Segment Start: RECORD EXCERPTS
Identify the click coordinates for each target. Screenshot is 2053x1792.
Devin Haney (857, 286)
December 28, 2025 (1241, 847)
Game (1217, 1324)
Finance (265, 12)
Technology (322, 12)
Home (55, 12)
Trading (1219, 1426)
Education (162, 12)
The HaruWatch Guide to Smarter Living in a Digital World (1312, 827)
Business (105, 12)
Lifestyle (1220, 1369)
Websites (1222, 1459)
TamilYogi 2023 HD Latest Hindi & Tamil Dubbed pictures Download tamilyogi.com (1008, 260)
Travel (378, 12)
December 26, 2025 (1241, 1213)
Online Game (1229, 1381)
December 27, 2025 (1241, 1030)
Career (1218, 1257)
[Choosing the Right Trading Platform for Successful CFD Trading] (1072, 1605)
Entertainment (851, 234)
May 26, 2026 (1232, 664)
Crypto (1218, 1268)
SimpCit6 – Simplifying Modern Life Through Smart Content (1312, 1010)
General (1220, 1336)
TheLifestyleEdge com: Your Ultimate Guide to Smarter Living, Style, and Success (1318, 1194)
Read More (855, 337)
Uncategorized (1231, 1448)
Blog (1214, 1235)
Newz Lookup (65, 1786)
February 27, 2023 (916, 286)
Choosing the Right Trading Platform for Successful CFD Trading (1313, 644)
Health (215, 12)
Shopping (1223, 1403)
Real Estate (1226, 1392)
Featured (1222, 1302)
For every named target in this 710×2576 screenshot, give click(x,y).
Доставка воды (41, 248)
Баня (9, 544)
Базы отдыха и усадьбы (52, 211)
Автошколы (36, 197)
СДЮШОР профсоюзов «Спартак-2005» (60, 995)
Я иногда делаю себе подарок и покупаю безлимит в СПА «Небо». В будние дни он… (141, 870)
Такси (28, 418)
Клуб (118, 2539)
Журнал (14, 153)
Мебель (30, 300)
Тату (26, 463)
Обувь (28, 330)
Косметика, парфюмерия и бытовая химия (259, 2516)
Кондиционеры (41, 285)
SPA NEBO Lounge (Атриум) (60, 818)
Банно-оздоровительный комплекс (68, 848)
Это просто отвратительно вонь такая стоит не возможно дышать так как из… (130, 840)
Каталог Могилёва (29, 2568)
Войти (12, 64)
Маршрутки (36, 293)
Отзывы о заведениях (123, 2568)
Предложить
Segment End: RECORD EXCERPTS
TASK INSTRUCTIONS —
Every line in the records that holds the word "Right" should be copied into the answer.

PROBLEM SOLUTION —
[Choosing the Right Trading Platform for Successful CFD Trading] (1072, 1605)
Choosing the Right Trading Platform for Successful CFD Trading (1313, 644)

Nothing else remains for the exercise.